▶ [THE TASK]
From the line containing "Given: Click the Orders card progress arrow" to the last line of the data, both included, transcribe each line exactly, leaving out pictures and adding nothing.

▶ [RECORDED INFORMATION]
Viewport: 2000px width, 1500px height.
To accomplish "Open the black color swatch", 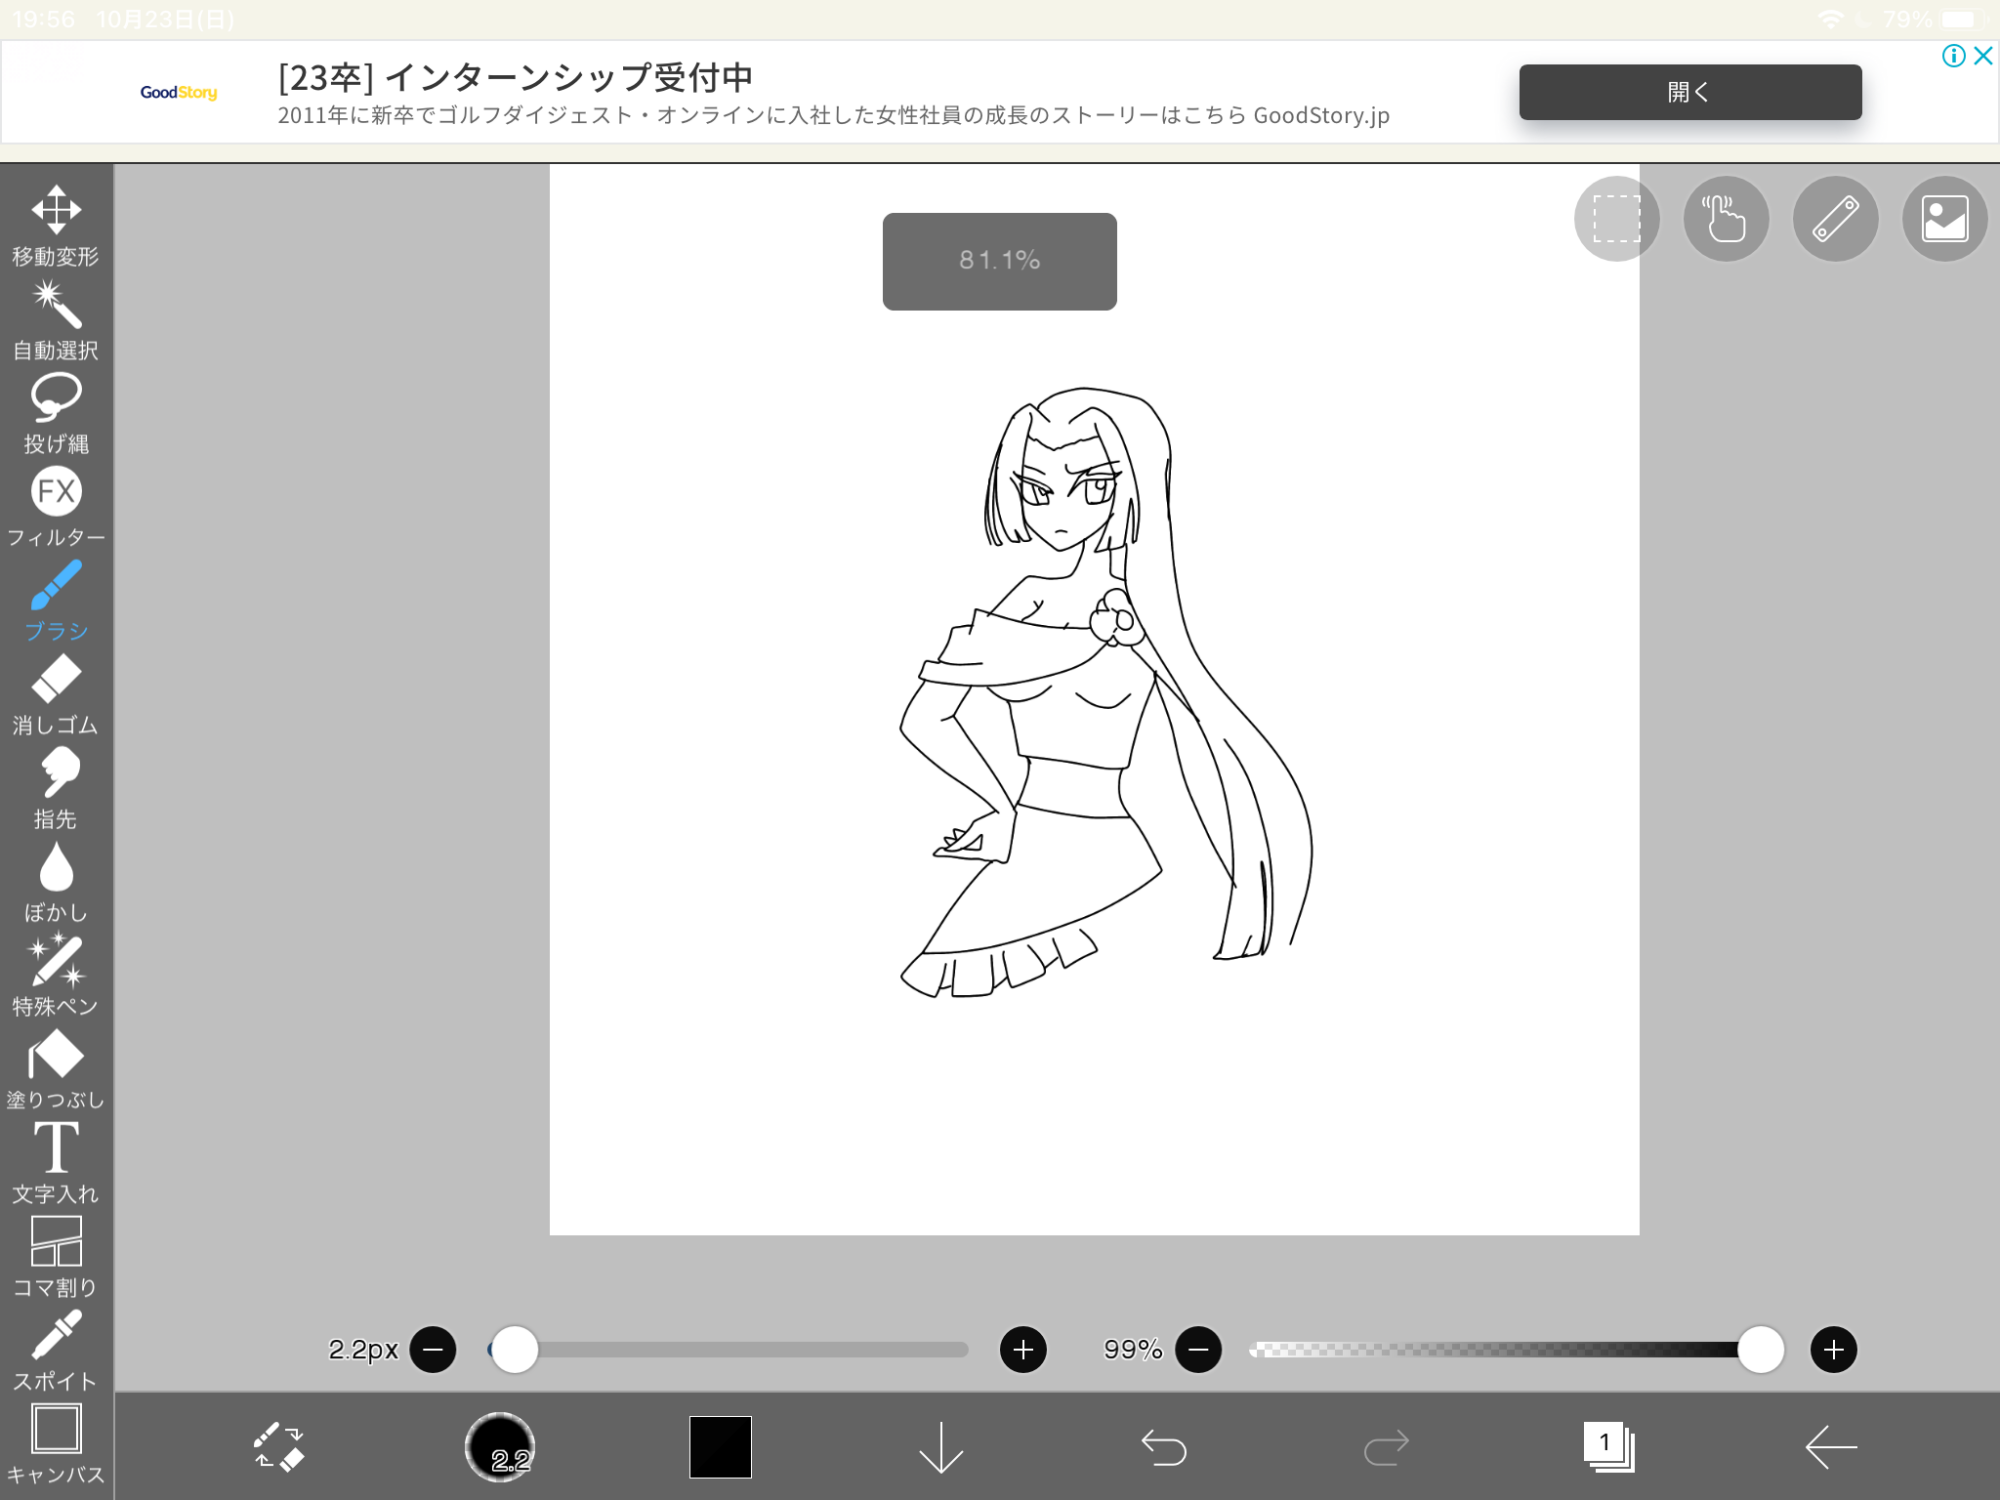I will pyautogui.click(x=720, y=1447).
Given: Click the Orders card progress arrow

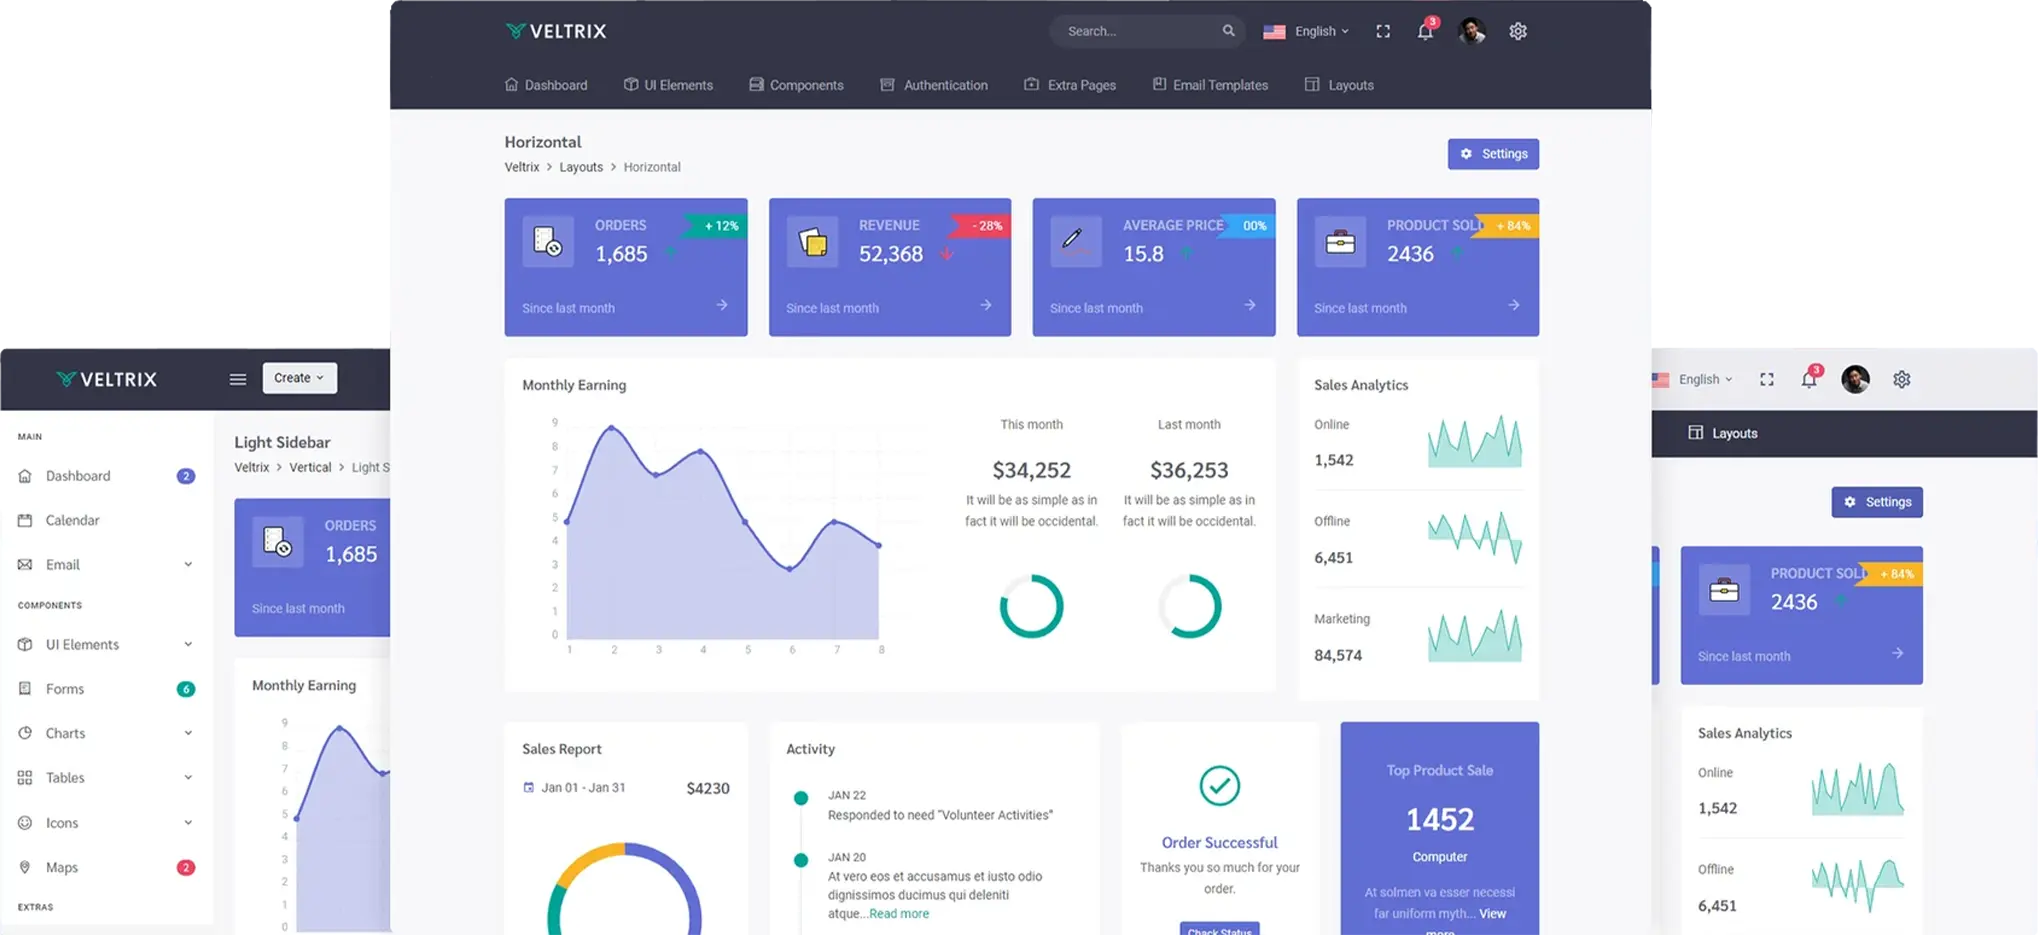Looking at the screenshot, I should (722, 307).
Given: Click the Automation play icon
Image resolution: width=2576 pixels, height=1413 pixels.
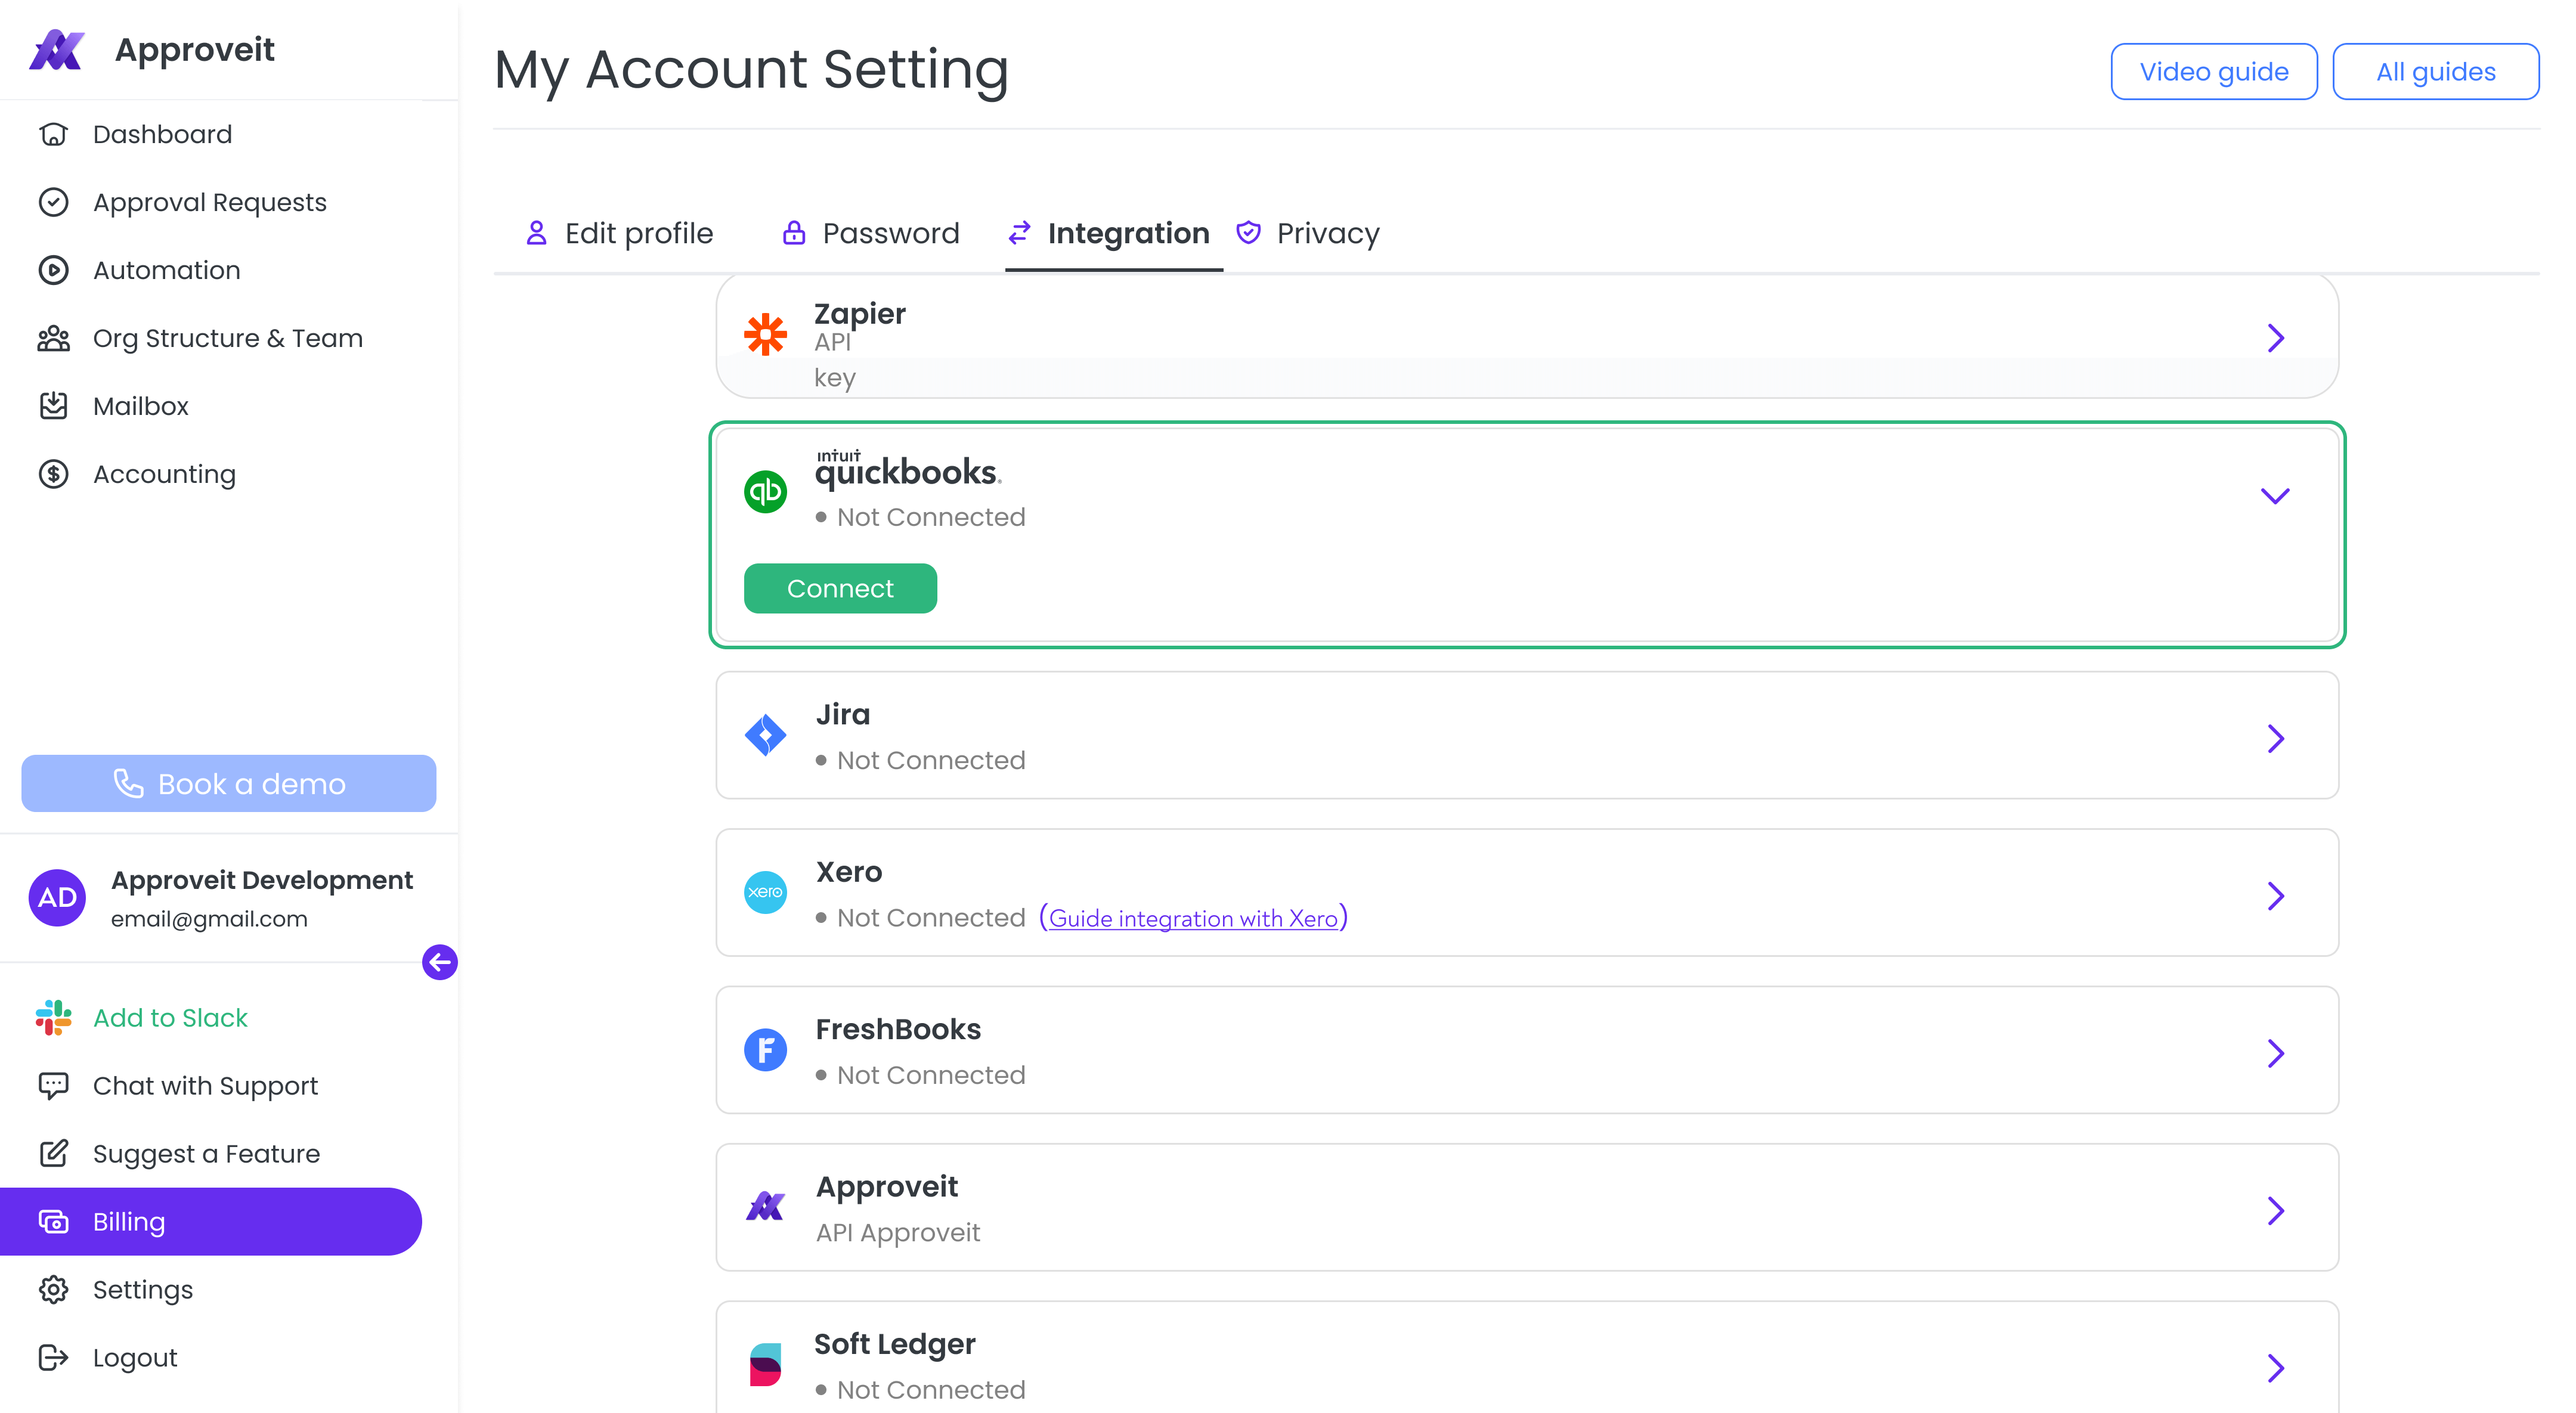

▶ [OUTPUT OF THE TASK]
Given: Click the Orders card progress arrow

Looking at the screenshot, I should (722, 307).
Given: Click the Automation play icon
Image resolution: width=2576 pixels, height=1413 pixels.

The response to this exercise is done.